[Dataset records]

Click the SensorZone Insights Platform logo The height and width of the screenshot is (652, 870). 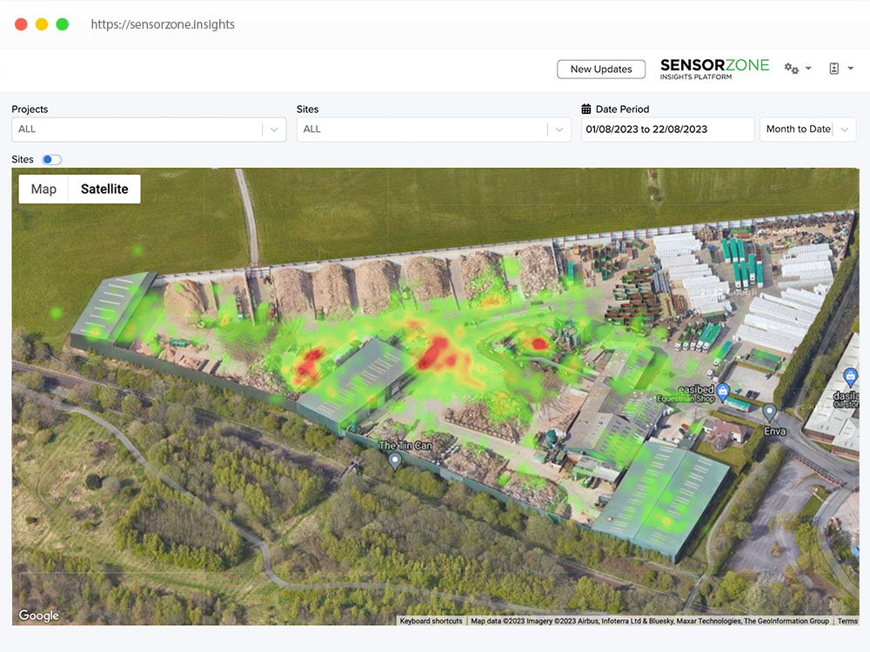coord(714,69)
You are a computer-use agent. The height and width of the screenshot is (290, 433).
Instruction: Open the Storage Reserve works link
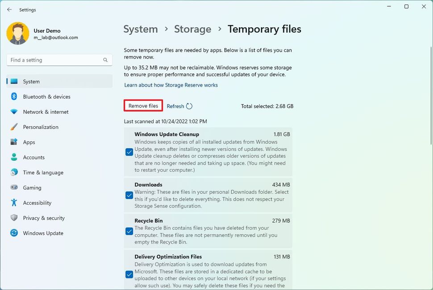pos(171,85)
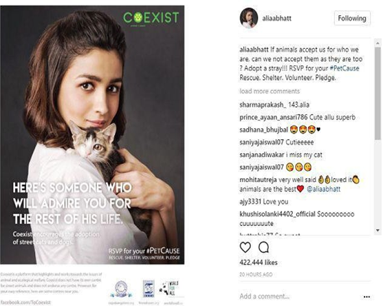This screenshot has width=383, height=308.
Task: Toggle the Following button
Action: (x=352, y=18)
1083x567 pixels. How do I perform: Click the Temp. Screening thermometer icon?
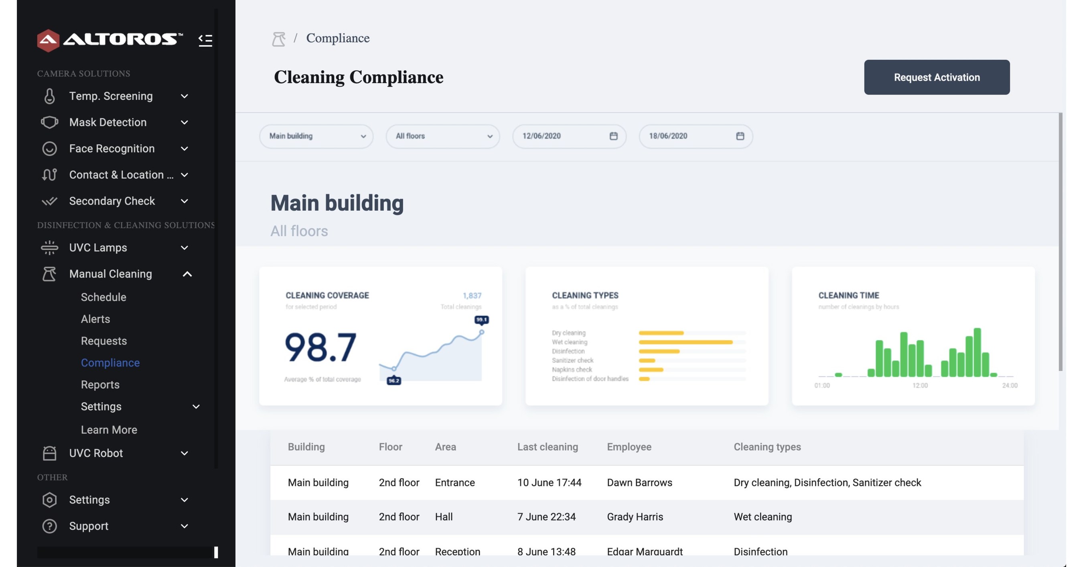tap(49, 96)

[Exercise goal]
Rewrite the entries from the line containing "1083x567 pixels. How" through the end of the entries, replacing "thermometer" with "gauge" and leaving everything else unchanged. Omit the pictures from your answer.

[Solution to the problem]
1083x567 pixels. How do I perform: Click the Temp. Screening gauge icon?
tap(49, 96)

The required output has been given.